We are a team of experts united by a common passion for artificial intelligence and recommender systems (RecSys).
Our main task is to create a modern, scalable recommendation platform capable of anticipating user expectations, offering personalized recommendations at every stage of their interaction with the Sber ecosystem. Our solutions cover a wide range of industries: from finance and e-commerce to entertainment and healthcare.

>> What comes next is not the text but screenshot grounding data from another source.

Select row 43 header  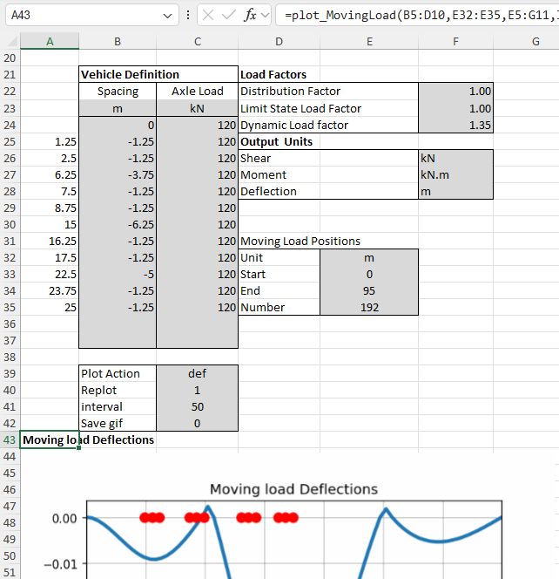(10, 439)
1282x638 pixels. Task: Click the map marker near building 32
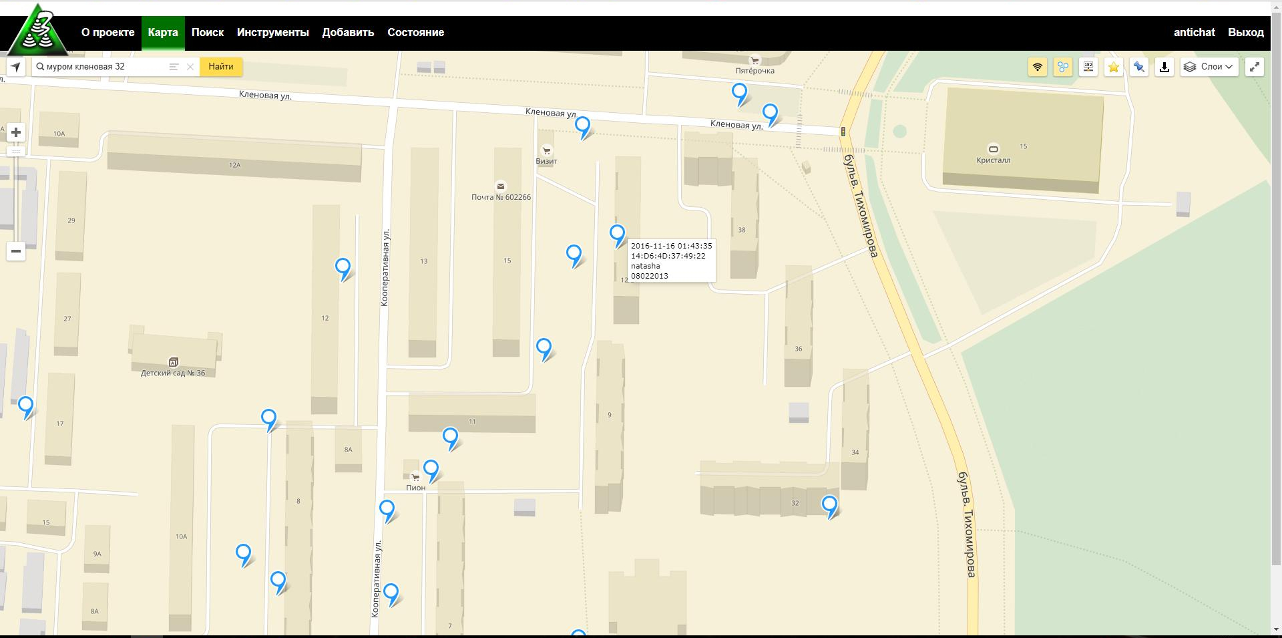pos(829,505)
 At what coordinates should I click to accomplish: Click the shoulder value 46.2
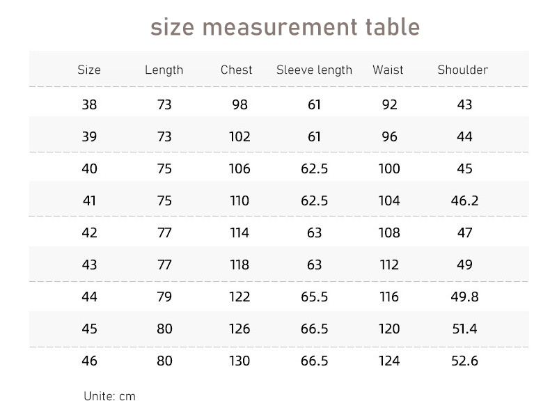click(x=464, y=200)
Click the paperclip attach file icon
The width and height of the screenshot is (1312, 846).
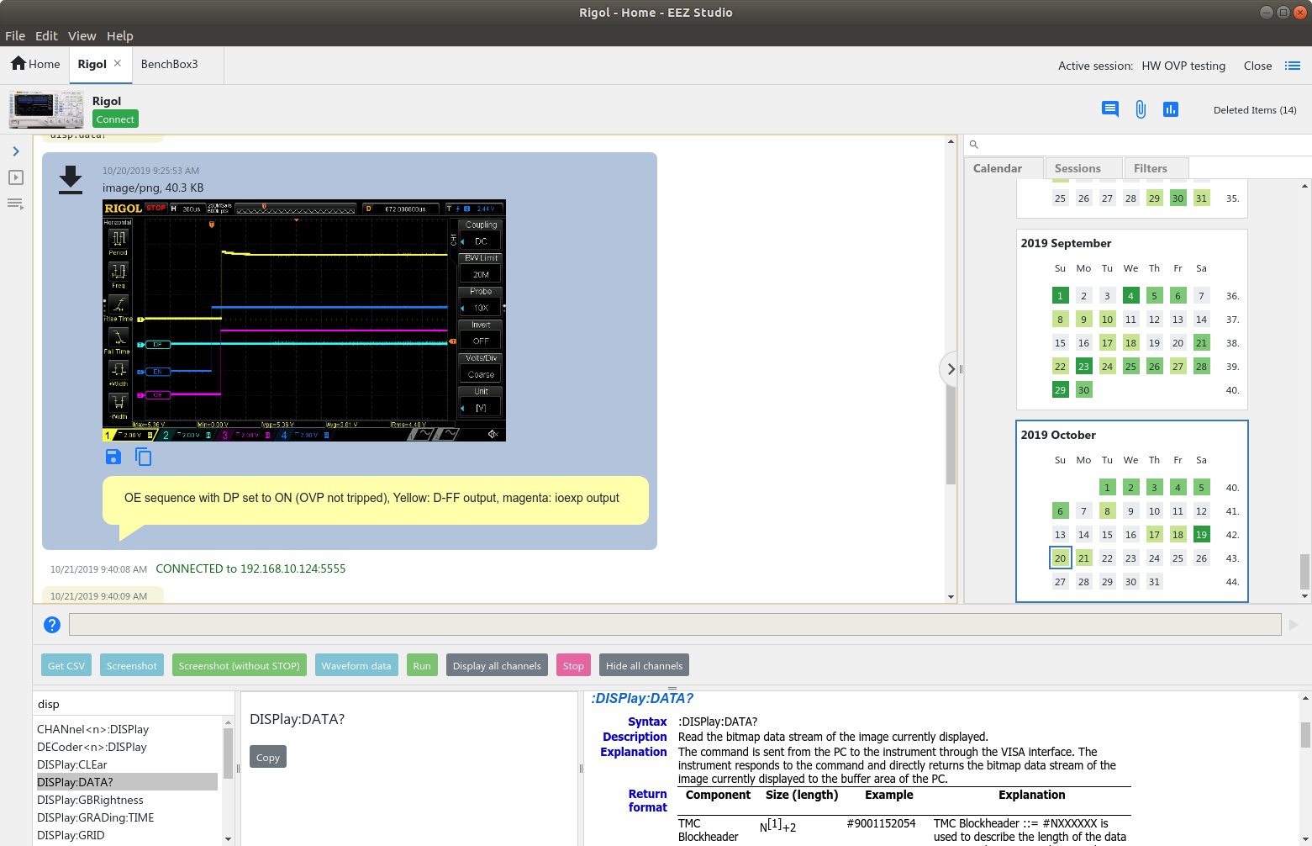(x=1141, y=109)
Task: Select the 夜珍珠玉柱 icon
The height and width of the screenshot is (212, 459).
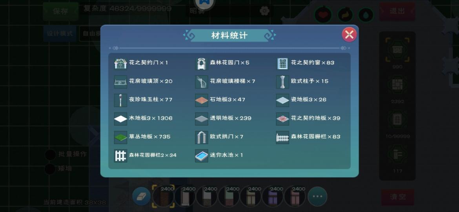Action: point(120,101)
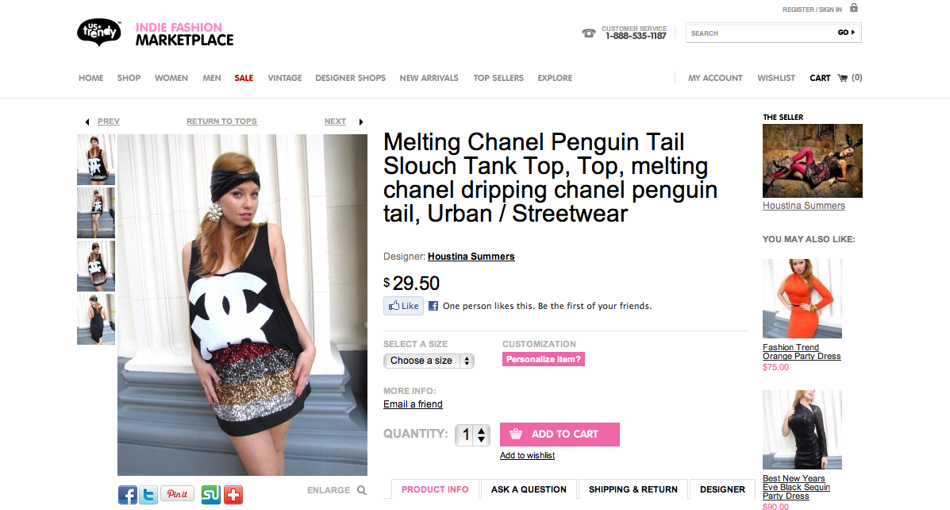Go to the previous product arrow
This screenshot has width=950, height=510.
click(x=87, y=122)
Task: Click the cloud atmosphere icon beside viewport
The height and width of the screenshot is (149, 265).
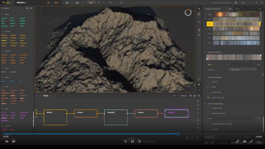Action: coord(199,35)
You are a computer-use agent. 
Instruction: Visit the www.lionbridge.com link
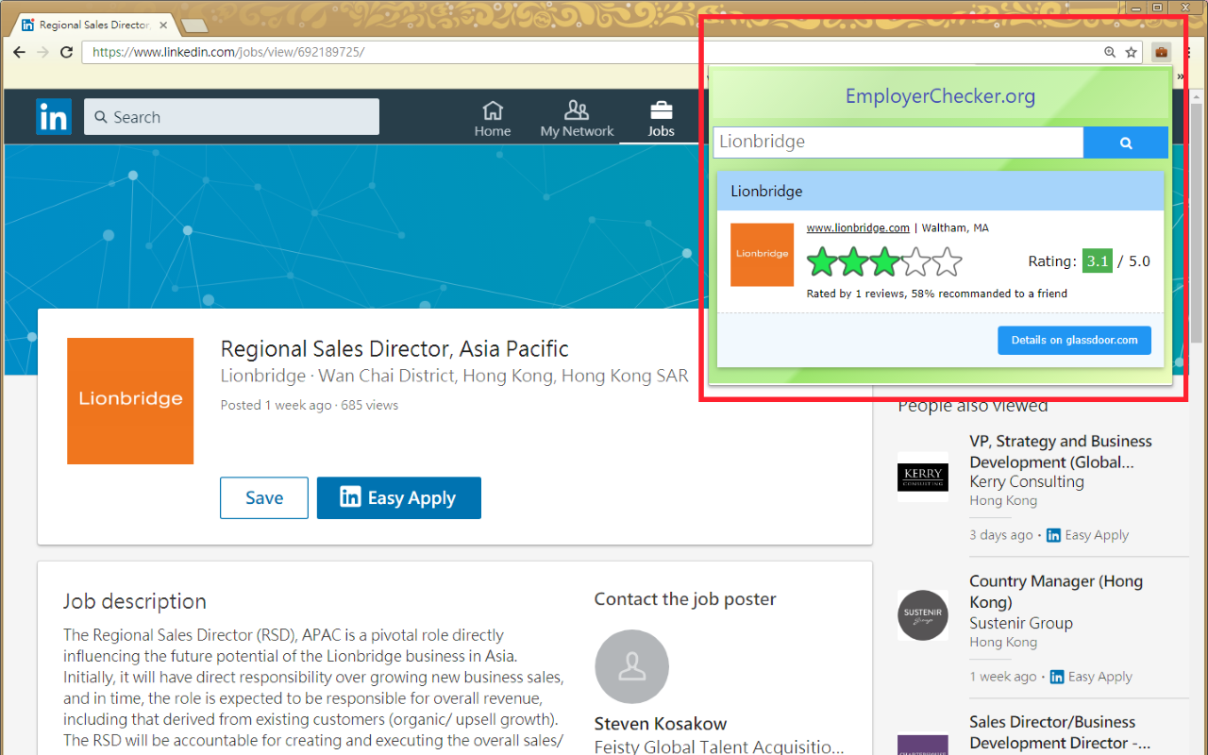(x=857, y=227)
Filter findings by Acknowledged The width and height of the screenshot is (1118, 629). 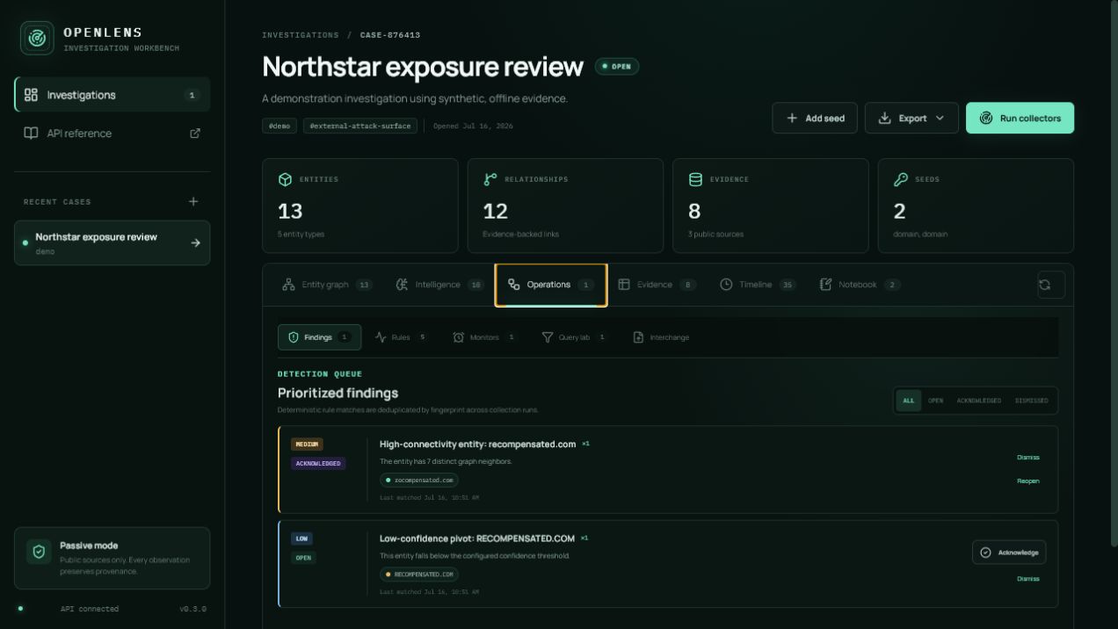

The development of our platform is centered around the implementation of new SOTA models. We monitor global trends, experiment with new approaches, implement them as part of the platform, and bring them to specific business applications. We are looking for a Machine Learning Engineer to join the team to bring the Bank's recommender models into PRODUCTION. We work with huge amounts of data and high-load services, which makes our work not only important but also technically interesting. We also directly influence the development of the recommendation platform product itself in the Bank, as we determine its key growth points. If you are drawn to the idea of being a pioneer and want to be at the forefront of a new technology, join us!
Responsibilities
- Development and improvement of End-to-End ML pipelines;
- Development of production data processing pipelines;
- Working with Sber's massive data volumes (petabytes) on PySpark, researching approaches for their application in models;
- Writing efficient and scalable code for training and inference of models on PyTorch, conducting experiments on a GPU cluster;
- Performance optimization of code for processing large data arrays or high-load online recommendation services;
- Mentoring junior team members, sharing knowledge and expertise.
Requirements
- Mathematical background;
- Good knowledge of Python and key data processing frameworks (PySpark, PyArrow, Pandas);
- Experience writing quality production code;
- Experience writing industrial data processing pipelines containing many steps, dependencies, and complex logic;
- Experience using Airflow (or other industry-standard pipeline orchestrators, such as Luigi, Dagster, etc.);
- Good understanding of SQL / NoSQL databases.
Will be a plus:
- Experience with Kubernetes;
- Experience with MLFlow (or other similar tools);
- Experience with distributed training of large models on a GPU cluster;
- Experience or education in finance, banking;
- Experience implementing online inference under high load;
- Experience optimizing data preprocessing pipelines for highload.
Tech Stack:
- Python, PySpark, Airflow, Kubernetes, FastAPI, S3, PyTorch, MLFlow, Jira, Confluence, Git.
Conditions
- Hybrid/office work format (optional)
- Annual bonus and annual review
- Extended corporate health insurance from day one + dental care and preferential insurance for family
- Sber Corporate University, internal educational platform, participation in IT conferences
- Office at Kutuzovsky Prospekt with relaxation areas and a gym
- 90 days of remote work from any region of the Russian Federation (not applicable for support roles)
- Preferential mortgage at Sber, corporate pension program, SberPrime+ subscription, discounts from partners and services of the group of companies.